● Instructions for the task:
Reproduce each of the items below word for word, omitting the pictures.

:::

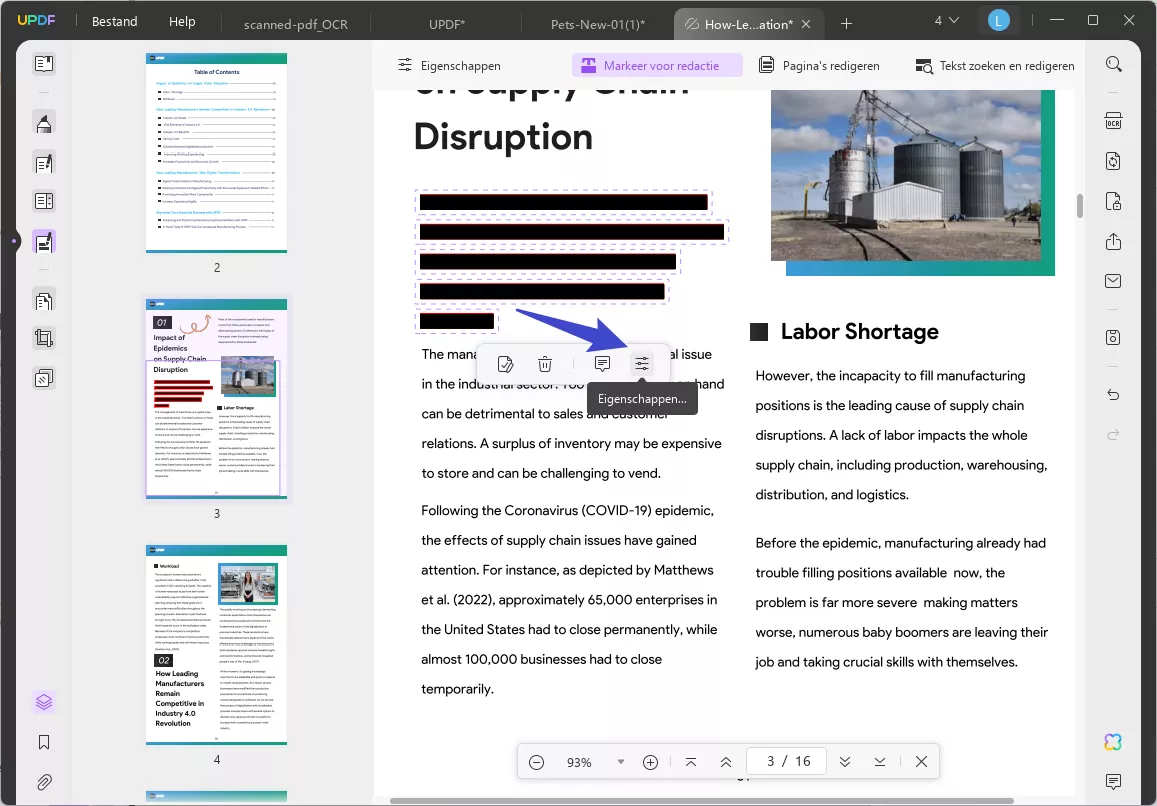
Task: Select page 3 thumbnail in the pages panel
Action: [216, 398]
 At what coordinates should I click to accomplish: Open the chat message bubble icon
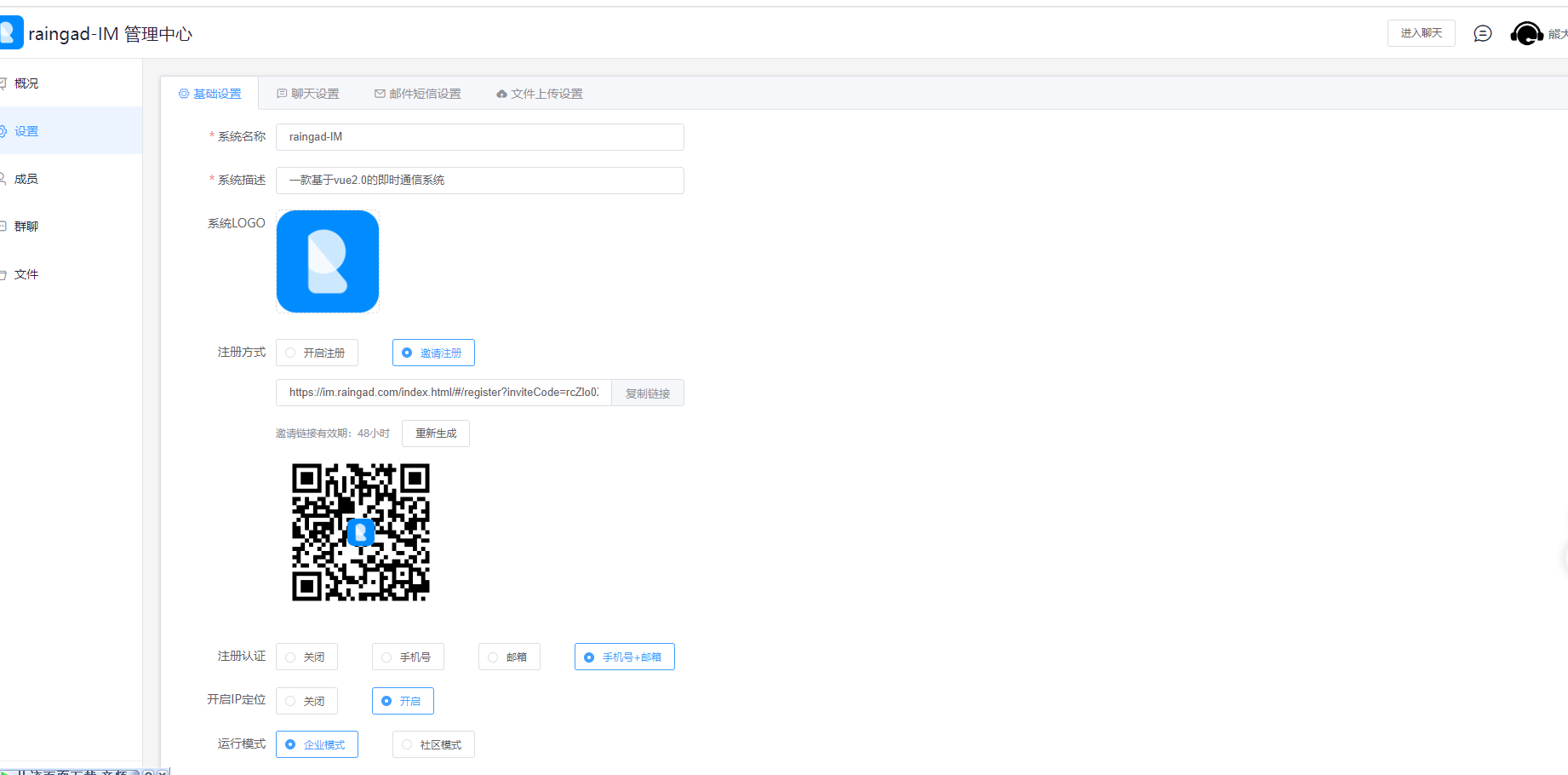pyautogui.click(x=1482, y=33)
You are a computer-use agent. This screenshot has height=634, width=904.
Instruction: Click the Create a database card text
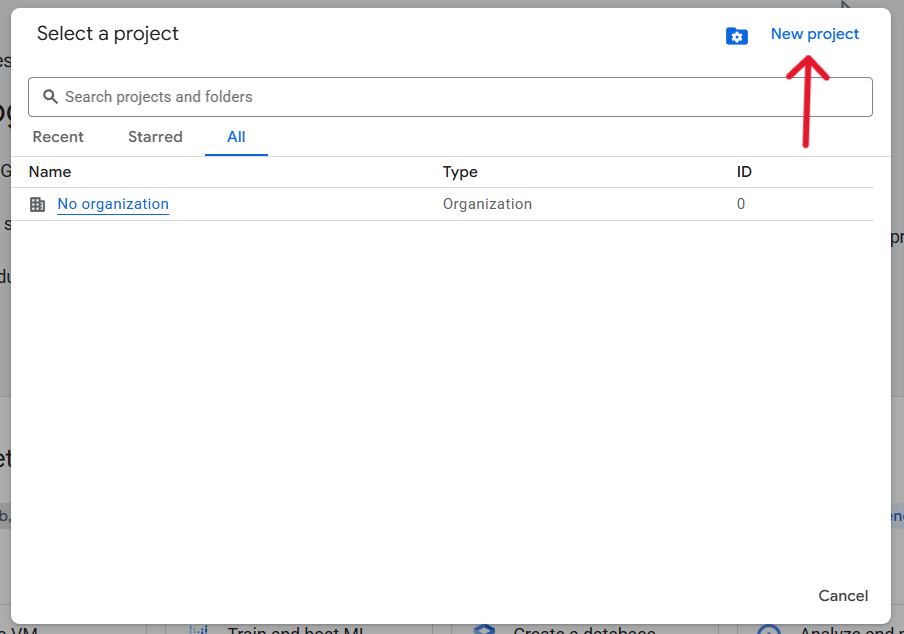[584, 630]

:::

● Exercise answer:
Task: Select page 3 thumbnail in the pages panel
Action: [216, 398]
 At what coordinates should I click to accomplish: Open the chat message bubble icon
pyautogui.click(x=1482, y=33)
You are a computer-use agent. This screenshot has height=634, width=904.
Instruction: Click the Create a database card text
[584, 630]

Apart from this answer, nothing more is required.